WRITTEN EXERCISE »
Reproduce the entries below, substituting "Where do I need to click to" for each occurrence of "Where should I click to" and leaving everything else unchanged.

* begin PROVIDED RECORDS *

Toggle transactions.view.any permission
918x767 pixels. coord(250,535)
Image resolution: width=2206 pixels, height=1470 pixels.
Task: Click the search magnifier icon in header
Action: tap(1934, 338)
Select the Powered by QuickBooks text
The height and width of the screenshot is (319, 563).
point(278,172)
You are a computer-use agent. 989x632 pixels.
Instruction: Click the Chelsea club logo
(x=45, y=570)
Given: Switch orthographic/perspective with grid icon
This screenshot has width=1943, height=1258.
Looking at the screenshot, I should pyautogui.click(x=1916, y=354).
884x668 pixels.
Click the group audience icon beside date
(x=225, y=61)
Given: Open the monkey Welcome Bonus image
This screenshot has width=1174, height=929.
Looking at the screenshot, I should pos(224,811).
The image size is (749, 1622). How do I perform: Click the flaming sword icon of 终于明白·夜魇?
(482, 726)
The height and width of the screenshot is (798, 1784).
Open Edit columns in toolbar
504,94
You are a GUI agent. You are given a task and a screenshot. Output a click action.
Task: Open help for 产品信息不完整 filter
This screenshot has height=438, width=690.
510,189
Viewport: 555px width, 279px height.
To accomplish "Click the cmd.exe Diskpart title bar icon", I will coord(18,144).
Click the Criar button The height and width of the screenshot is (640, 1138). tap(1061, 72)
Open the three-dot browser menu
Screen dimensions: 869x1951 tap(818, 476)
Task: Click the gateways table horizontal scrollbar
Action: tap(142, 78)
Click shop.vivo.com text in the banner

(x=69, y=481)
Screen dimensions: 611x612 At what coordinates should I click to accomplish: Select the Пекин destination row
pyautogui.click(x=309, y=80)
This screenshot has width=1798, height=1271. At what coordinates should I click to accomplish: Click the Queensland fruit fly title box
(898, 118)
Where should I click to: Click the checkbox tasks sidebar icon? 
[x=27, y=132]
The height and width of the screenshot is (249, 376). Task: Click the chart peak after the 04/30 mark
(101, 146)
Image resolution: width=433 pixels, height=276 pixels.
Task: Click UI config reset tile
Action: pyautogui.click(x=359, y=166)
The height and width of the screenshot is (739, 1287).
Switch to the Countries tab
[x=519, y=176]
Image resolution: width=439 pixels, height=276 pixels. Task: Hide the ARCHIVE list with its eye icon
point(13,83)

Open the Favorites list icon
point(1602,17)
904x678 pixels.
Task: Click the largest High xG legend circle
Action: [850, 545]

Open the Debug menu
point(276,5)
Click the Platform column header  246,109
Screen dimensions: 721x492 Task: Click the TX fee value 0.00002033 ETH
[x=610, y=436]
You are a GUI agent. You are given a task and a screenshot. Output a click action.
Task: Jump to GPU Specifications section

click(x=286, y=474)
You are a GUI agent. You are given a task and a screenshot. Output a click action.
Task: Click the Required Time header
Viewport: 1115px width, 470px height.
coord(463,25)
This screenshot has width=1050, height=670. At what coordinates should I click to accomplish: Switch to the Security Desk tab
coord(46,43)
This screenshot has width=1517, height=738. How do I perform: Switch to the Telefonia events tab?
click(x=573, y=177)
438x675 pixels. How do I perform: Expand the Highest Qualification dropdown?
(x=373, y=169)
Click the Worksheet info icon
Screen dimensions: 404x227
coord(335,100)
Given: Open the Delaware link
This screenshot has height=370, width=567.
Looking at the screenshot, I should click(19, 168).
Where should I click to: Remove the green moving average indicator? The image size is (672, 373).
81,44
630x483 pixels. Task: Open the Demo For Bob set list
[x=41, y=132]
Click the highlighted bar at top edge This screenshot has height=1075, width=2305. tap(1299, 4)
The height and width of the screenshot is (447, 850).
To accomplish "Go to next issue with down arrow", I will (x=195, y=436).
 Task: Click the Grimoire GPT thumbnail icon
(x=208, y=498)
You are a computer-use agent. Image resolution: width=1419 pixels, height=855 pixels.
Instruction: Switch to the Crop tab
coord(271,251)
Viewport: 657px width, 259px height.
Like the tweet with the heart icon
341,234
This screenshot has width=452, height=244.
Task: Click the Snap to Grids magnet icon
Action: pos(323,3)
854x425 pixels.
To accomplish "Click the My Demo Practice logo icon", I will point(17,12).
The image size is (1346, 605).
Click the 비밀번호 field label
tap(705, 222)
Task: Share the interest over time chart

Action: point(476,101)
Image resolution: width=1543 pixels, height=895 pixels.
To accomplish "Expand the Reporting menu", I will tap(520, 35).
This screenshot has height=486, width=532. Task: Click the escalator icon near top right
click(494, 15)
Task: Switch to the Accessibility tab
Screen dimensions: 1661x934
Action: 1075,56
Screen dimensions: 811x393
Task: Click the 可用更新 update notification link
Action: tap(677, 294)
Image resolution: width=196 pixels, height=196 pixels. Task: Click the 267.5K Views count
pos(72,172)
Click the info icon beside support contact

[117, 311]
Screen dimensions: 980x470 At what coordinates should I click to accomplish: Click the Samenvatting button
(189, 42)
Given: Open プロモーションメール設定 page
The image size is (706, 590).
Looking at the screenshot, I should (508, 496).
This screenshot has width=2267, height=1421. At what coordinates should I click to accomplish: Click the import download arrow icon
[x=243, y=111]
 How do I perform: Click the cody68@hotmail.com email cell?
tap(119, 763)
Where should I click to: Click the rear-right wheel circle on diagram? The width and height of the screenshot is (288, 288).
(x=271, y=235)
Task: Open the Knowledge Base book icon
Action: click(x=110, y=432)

* end PROVIDED RECORDS *

THE COMPLETED TASK »
Toggle transactions.view.any permission
918x767 pixels. coord(250,535)
Image resolution: width=2206 pixels, height=1470 pixels.
Task: Click the search magnifier icon in header
Action: tap(1934, 338)
Select the Powered by QuickBooks text
The height and width of the screenshot is (319, 563).
point(278,172)
You are a computer-use agent. 989x632 pixels.
Instruction: Click the Chelsea club logo
(x=45, y=570)
Given: Switch orthographic/perspective with grid icon
This screenshot has width=1943, height=1258.
Looking at the screenshot, I should pyautogui.click(x=1916, y=354).
884x668 pixels.
Click the group audience icon beside date
(x=225, y=61)
Given: Open the monkey Welcome Bonus image
This screenshot has width=1174, height=929.
Looking at the screenshot, I should pos(224,811).
The image size is (749, 1622). How do I perform: Click the flaming sword icon of 终于明白·夜魇?
(482, 726)
The height and width of the screenshot is (798, 1784).
Open Edit columns in toolbar
504,94
You are a GUI agent. You are given a task and a screenshot. Output a click action.
Task: Open help for 产品信息不完整 filter
This screenshot has height=438, width=690.
510,189
Viewport: 555px width, 279px height.
To accomplish "Click the cmd.exe Diskpart title bar icon", I will coord(18,144).
Click the Criar button The height and width of the screenshot is (640, 1138). tap(1061, 72)
Open the three-dot browser menu
Screen dimensions: 869x1951 tap(818, 476)
Task: Click the gateways table horizontal scrollbar
Action: tap(142, 78)
Click shop.vivo.com text in the banner

(x=69, y=481)
Screen dimensions: 611x612 At what coordinates should I click to accomplish: Select the Пекин destination row
pyautogui.click(x=309, y=80)
This screenshot has width=1798, height=1271. At what coordinates should I click to accomplish: Click the Queensland fruit fly title box
(898, 118)
Where do I need to click to: Click the checkbox tasks sidebar icon? 
[x=27, y=132]
The height and width of the screenshot is (249, 376). Task: Click the chart peak after the 04/30 mark
(101, 146)
Image resolution: width=433 pixels, height=276 pixels.
Task: Click UI config reset tile
Action: pyautogui.click(x=359, y=166)
The height and width of the screenshot is (739, 1287).
Switch to the Countries tab
[x=519, y=176]
Image resolution: width=439 pixels, height=276 pixels. Task: Hide the ARCHIVE list with its eye icon
point(13,83)

Open the Favorites list icon
point(1602,17)
904x678 pixels.
Task: Click the largest High xG legend circle
Action: [850, 545]

Open the Debug menu
point(276,5)
Click the Platform column header  246,109
Screen dimensions: 721x492 Task: Click the TX fee value 0.00002033 ETH
[x=610, y=436]
You are a GUI agent. You are given a task and a screenshot. Output a click action.
Task: Jump to GPU Specifications section

click(x=286, y=474)
You are a GUI agent. You are given a task and a screenshot. Output a click action.
Task: Click the Required Time header
Viewport: 1115px width, 470px height.
coord(463,25)
This screenshot has width=1050, height=670. At what coordinates should I click to accomplish: Switch to the Security Desk tab
coord(46,43)
This screenshot has width=1517, height=738. How do I perform: Switch to the Telefonia events tab?
click(x=573, y=177)
438x675 pixels. How do I perform: Expand the Highest Qualification dropdown?
(x=373, y=169)
Click the Worksheet info icon
Screen dimensions: 404x227
coord(335,100)
Given: Open the Delaware link
This screenshot has height=370, width=567.
Looking at the screenshot, I should click(19, 168).
Where do I need to click to: Remove the green moving average indicator? The image size is (672, 373).
81,44
630x483 pixels. Task: Open the Demo For Bob set list
[x=41, y=132]
Click the highlighted bar at top edge This screenshot has height=1075, width=2305. tap(1299, 4)
The height and width of the screenshot is (447, 850).
To accomplish "Go to next issue with down arrow", I will (x=195, y=436).
 Task: Click the Grimoire GPT thumbnail icon
(x=208, y=498)
You are a computer-use agent. Image resolution: width=1419 pixels, height=855 pixels.
Instruction: Switch to the Crop tab
coord(271,251)
Viewport: 657px width, 259px height.
Like the tweet with the heart icon
341,234
This screenshot has width=452, height=244.
Task: Click the Snap to Grids magnet icon
Action: pos(323,3)
854x425 pixels.
To accomplish "Click the My Demo Practice logo icon", I will point(17,12).
The image size is (1346, 605).
Click the 비밀번호 field label
tap(705, 222)
Task: Share the interest over time chart

Action: point(476,101)
Image resolution: width=1543 pixels, height=895 pixels.
To accomplish "Expand the Reporting menu", I will tap(520, 35).
This screenshot has height=486, width=532. Task: Click the escalator icon near top right
click(494, 15)
Task: Switch to the Accessibility tab
Screen dimensions: 1661x934
Action: 1075,56
Screen dimensions: 811x393
Task: Click the 可用更新 update notification link
Action: tap(677, 294)
Image resolution: width=196 pixels, height=196 pixels. Task: Click the 267.5K Views count
pos(72,172)
Click the info icon beside support contact

[117, 311]
Screen dimensions: 980x470 At what coordinates should I click to accomplish: Click the Samenvatting button
(189, 42)
Given: Open プロモーションメール設定 page
The image size is (706, 590).
Looking at the screenshot, I should (508, 496).
This screenshot has width=2267, height=1421. At what coordinates should I click to accomplish: Click the import download arrow icon
[x=243, y=111]
 How do I perform: Click the cody68@hotmail.com email cell?
tap(119, 763)
Where do I need to click to: Click the rear-right wheel circle on diagram? The width and height of the screenshot is (288, 288).
(x=271, y=235)
Task: Open the Knowledge Base book icon
Action: click(x=110, y=432)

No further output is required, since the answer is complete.